You are viewing a plain text version of this content. The canonical link for it is here.

Posted to dev@kylin.apache.org by Santoshakhilesh <sa...@huawei.com> on 2015/03/02 13:01:41 UTC

Suggestion required for Modelling with Kylin

Dear All ,

I work for a telecom major in NMS/OSS domain.

We have product which is responsible for performance monitoring of network.

I have been assigned to evaluate Kylin for multi dimension queries.

My Use case is as below.

I collect performance indicator data from network elements every 15 minutes , network elsements can be card , interface , device etc..

I have a aggergation engine which does object aggergation every 15 minutes and time aggergation evry hour , day , week , month , year.

These dynamic datas need to be shown as report to user , which might be interested in difefrent views.

a) Total traffic by area

b) Total bandwidth usage in particular area

c) Total tarffic by service type like 3G , 2G , etc...

d) Total bandwidth usage by user etc...

So basically the raw data collected at 15 minutes and time aggergated by hourly , daily , weekly , yearly , I need to show the report by different dimensions like area , service type , user etc.. Our dimensions will be small but the raw data is large like every 15 minutes I will collect from around 10 M resources and each resource will have 10-15 indicators.

I have following queries;

1) If I model my running data as fact table then this table will get refresh quite often like every 15 mins , what will be impact of cube building at such short refresh levels.

2) I understand Kylin has a roadmap of supporting streams , what kind be source inputs for streaming Kylin has considered , is it only storm ? or also such as spark streaming or can it also support stream of Json encoded data over http ?

3) What latency of queries I can expect if I have to query specific records over a day , month or year.

Any sugegstion regarding this is welcome.

Regards,
Santosh Akhilesh
Bangalore R&D
HUAWEI TECHNOLOGIES CO.,LTD.

www.huawei.com
-------------------------------------------------------------------------------------------------------------------------------------
This e-mail and its attachments contain confidential information from HUAWEI, which
is intended only for the person or entity whose address is listed above.
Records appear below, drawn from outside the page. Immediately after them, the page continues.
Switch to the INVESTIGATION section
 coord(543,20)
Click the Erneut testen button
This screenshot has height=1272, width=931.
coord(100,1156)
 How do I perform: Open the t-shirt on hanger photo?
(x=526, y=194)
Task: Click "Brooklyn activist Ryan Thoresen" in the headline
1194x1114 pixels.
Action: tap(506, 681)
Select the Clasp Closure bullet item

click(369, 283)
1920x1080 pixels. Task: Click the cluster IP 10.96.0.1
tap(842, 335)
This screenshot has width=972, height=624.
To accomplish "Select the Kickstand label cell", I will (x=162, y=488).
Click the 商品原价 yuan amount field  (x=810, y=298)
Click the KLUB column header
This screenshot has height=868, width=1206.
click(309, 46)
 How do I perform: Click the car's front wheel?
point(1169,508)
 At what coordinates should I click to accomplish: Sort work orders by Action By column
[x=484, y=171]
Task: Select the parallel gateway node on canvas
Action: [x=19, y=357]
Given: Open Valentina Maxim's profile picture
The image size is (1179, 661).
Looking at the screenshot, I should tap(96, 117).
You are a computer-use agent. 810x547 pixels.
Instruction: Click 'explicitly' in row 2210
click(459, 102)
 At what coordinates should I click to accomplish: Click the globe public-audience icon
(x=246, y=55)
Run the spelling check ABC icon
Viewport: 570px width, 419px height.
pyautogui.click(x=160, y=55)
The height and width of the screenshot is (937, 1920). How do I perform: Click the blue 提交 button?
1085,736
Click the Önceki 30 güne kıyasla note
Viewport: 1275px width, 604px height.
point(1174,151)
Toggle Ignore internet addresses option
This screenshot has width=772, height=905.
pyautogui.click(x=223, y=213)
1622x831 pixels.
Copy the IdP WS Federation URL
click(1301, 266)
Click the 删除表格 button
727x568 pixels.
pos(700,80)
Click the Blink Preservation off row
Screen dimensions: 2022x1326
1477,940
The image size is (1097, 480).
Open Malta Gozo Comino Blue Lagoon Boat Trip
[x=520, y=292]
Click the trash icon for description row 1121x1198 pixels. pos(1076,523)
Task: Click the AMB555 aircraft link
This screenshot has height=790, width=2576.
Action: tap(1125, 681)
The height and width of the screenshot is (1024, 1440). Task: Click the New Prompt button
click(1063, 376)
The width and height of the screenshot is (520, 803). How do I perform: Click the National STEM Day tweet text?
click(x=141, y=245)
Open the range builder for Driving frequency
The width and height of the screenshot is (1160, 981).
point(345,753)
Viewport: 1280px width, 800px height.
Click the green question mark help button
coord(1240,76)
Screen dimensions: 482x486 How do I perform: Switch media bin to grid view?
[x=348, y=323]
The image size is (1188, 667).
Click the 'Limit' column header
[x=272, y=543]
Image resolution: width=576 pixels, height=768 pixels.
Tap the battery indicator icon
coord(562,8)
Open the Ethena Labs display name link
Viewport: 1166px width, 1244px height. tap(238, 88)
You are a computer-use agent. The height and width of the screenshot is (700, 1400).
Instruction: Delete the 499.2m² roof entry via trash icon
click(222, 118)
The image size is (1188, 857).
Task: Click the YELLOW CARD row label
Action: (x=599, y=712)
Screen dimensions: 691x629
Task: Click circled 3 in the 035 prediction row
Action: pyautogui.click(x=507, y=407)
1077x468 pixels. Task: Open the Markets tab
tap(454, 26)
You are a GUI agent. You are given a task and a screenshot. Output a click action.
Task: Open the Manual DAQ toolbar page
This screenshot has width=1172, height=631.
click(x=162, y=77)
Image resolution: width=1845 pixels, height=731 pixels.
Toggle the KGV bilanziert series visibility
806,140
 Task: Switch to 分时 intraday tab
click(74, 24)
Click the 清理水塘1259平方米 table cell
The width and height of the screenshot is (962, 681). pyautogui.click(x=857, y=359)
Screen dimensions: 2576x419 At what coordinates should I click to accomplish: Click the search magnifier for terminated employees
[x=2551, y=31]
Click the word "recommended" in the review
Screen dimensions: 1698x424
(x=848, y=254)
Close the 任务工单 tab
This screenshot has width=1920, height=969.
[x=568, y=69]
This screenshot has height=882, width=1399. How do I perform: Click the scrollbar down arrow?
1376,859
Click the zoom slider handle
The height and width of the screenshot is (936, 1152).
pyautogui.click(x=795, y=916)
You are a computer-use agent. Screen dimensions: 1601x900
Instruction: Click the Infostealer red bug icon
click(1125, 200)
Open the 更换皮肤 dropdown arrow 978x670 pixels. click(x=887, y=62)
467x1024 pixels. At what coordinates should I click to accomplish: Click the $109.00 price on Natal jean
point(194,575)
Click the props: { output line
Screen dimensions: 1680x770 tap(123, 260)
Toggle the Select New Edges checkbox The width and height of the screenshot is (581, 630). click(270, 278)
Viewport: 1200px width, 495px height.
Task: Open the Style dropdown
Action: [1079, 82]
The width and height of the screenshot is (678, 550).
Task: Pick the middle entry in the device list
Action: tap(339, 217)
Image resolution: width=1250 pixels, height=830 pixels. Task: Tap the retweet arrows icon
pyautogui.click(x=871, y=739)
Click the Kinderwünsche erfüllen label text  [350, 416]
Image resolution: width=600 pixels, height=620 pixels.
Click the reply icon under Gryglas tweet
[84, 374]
Any use of the
information contained herein in any way (including, but not limited to, total or partial
disclosure, reproduction, or dissemination) by persons other than the intended
recipient(s) is prohibited. If you receive this e-mail in error, please notify the sender by
phone or email immediately and delete it!

Re: Suggestion required for Modelling with Kylin

Posted by Li Yang <li...@apache.org>.

I try to be more specific on top of Luke's answers. :-)

      2) I understand Kylin has a roadmap of supporting streams , what kind
be source inputs for streaming Kylin has considered , is it only storm ? or
also such as spark streaming  or can it also support stream of Json encoded
data over http ?
      L: Streaming source should not be limited by Kylin, we will thinking
about to support more generic interface
      Y: There will be extension point to accommodate different transport
protocols and record parsers. For the first impl, we take Kafka as input
stream (you may add storm before Kafka if make sense), and Avro as record
schema (a common choice of Hadoop users). Support of Json over http will
very likely require your in house effort.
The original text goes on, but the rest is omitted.